Saturday, July 21, 2007

Can A Dictator Be Impeached?

In "The Logic of Impeachment", Bob Parry of Consortium News dot com writes:
House Speaker Nancy Pelosi has taken impeachment “off the table,” in line with Official Washington’s view that trying to oust George W. Bush and Dick Cheney would be an unpleasant waste of time. But there is emerging a compelling logic that an unprecedented dual impeachment might be vital to the future of the United States.
Emerging? The logic supporting impeachment was clear six years ago, and has only become clearer since then. But it's nice that more dissident journalists are starting to notice.
If some historic challenge is not made to the extraordinary assertions of power by President Bush and Vice President Cheney, the United States might lose its status as a democratic Republic based on a Constitution that adheres to the twin principles that no one is above the law and everyone is endowed with inalienable rights.
The time for that consideration is long past, in my humble estimation. The judicial system is ruined and the Obscene Court can be counted on to give this obscene president anything he demands. The Congress is cowed and bought -- between the big money lobby and the memories of anthrax and assassination, and after the DLC's betrayal of their grassroots supporters by failing to fund their most truthful candidates -- and can be counted on for a pajama party but no substantive opposition. The electoral system is ruined and there is no way to vote the bums out. In fact we voted the bums out in 2004 but they didn't leave. So where does the United States base its claim to be "a democratic Republic"?
Over the past six-plus years, Bush has trampled on these traditional concepts of liberty and the rule of law time and again, even as he professes his love of freedom and democracy. Indeed, in Bush’s world, the word “freedom” has come to define almost its classical opposite.
Six-plus years of abuse and now the "compelling logic" supporting impeachment is "emerging"?

This ain't some chump we're talking about here; Bob Parry was one of the great investigative journalists of his generation. His fearless work on the Iran/Contra scandal, and many other important national stories, caused both the AP and Newsweek to throw him overboard: "Sorry, Bob, you tell too much truth!"

Nowadays he's on his own, and he's chosen not to talk about election fraud, or 9/11 as an inside job, or false flag terror in any way at all, yet he's still doing a great job chronicling all the administration's other outrageous abuses of power -- and even without election fraud, even without any 9/11 truth, it still adds up to a compelling case for impeachment. Or at least the logic supporting such a conclusion is "emerging".

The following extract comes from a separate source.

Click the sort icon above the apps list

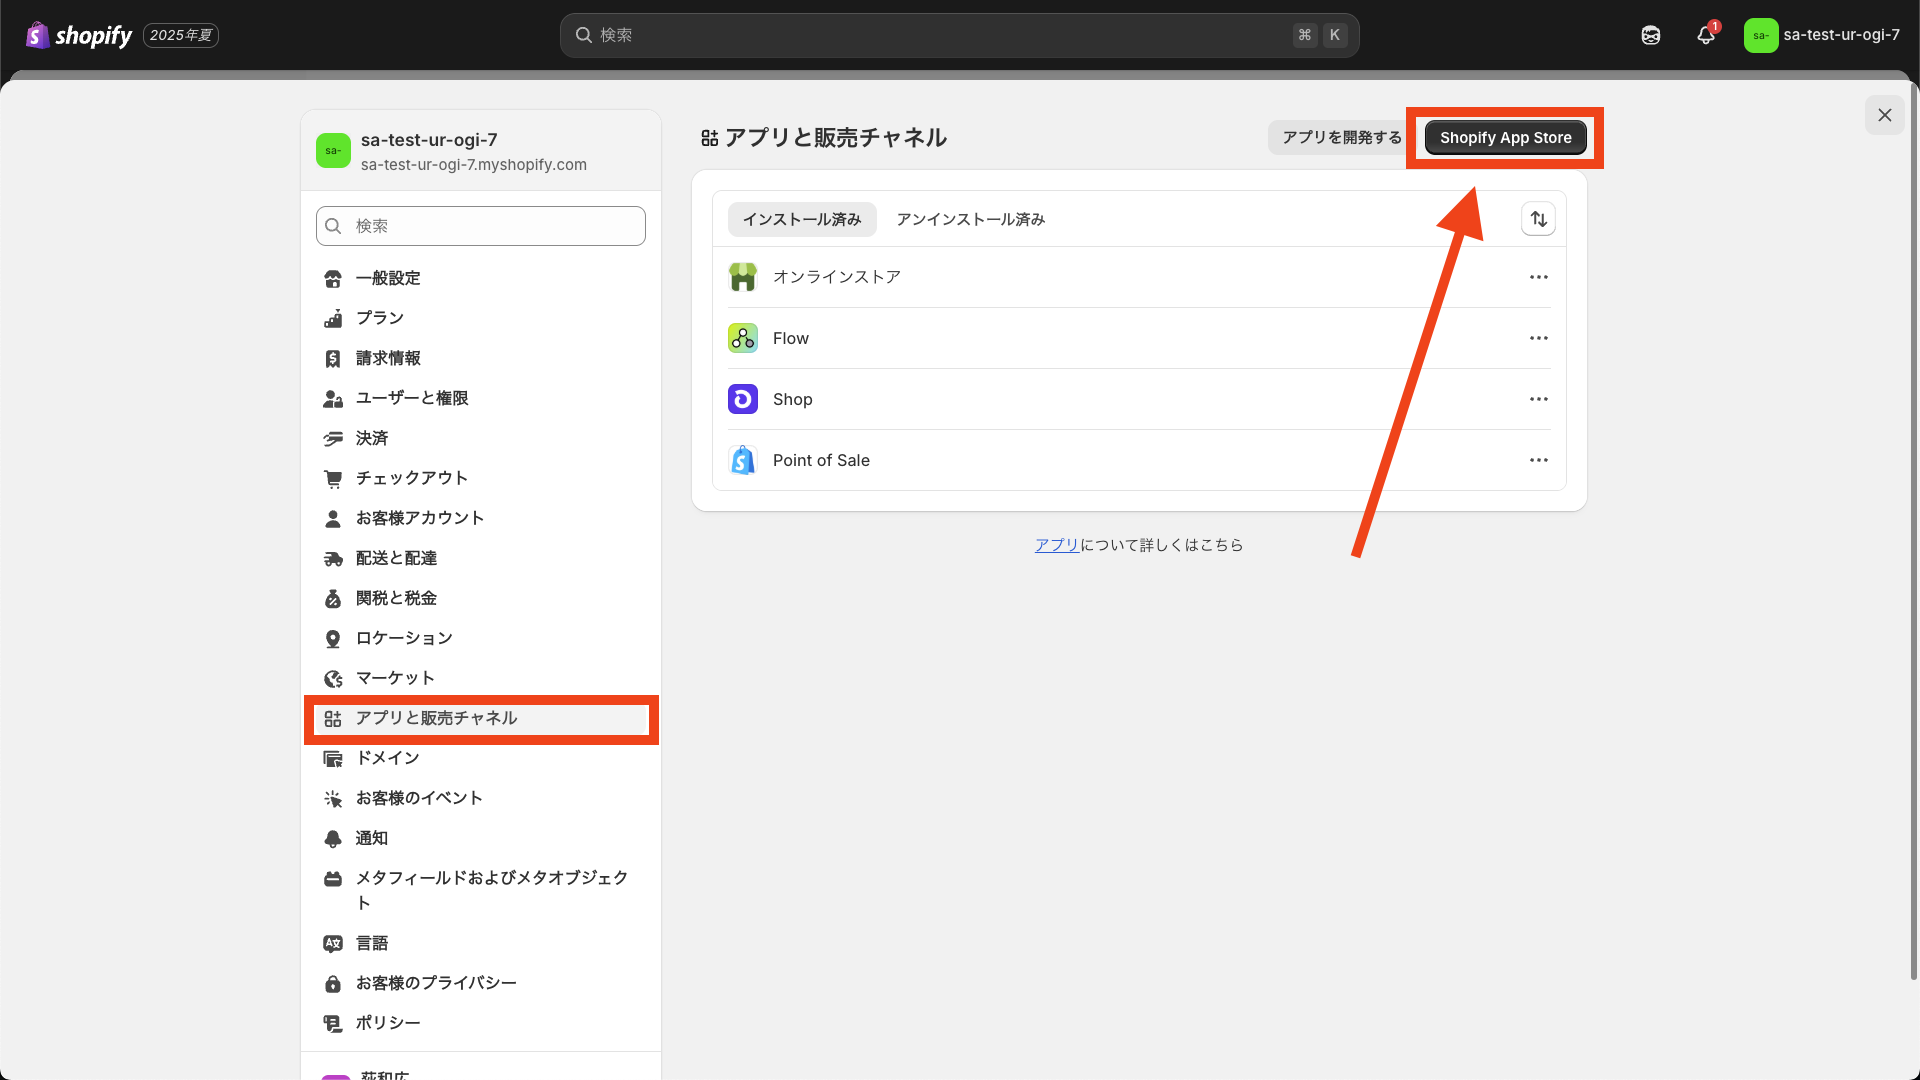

As the current outrageous abuse of power,
Bush’s latest affront to the traditional American concept of checks and balances was to bar the Justice Department from handling contempt-of-Congress complaints lodged against White House aides who have invoked executive privilege rather than testify about the politically tainted firings of nine federal prosecutors, ones who didn't measure up as "loyal Bushies."

In Bush’s view, federal prosecutors can enforce the laws only the way he sees fit – and thus once he tells a subordinate not to testify, the Justice Department has no choice but to rebuff any efforts by Congress to compel testimony.

So, the “unitary executive” gets to decide how much congressional oversight will be allowed, regardless of an existing law which makes it the duty of the U.S. Attorney for the District of Columbia to take congressional contempt citations to a grand jury.
...

Bush is daring Congress to either mount a constitutional battle or submit to his will.
Well, exactly! Bush -- that is to say, Karl Rove -- doesn't think Congress is up to the challenge, and he's probably right about that. Worse: even if Congress managed to drag such a battle into the courts, the Obscene Court stands firmly in Bush's corner, by the widest 5-4 margin anyone could ever ask for, and he -- Rove -- has nothing to fear from the judiciary.

And in the meantime the elephant fascist noisemakers are still clamoring for another domestic terror attack, just like 9/11 only worse, which would obviate any attempt -- congressional or judicial or otherwise -- to rein in the criminals who have taken over our country.

What to do, what to do? I asked this question of one of my friends recently and he said, "Well, exactly. What do you do about a dictatorship?"

Impeachment is clearly called for, but is it enough? More to the point, I suppose, is it even possible?

I don't know; that's why I'm asking: Can a dictator be impeached?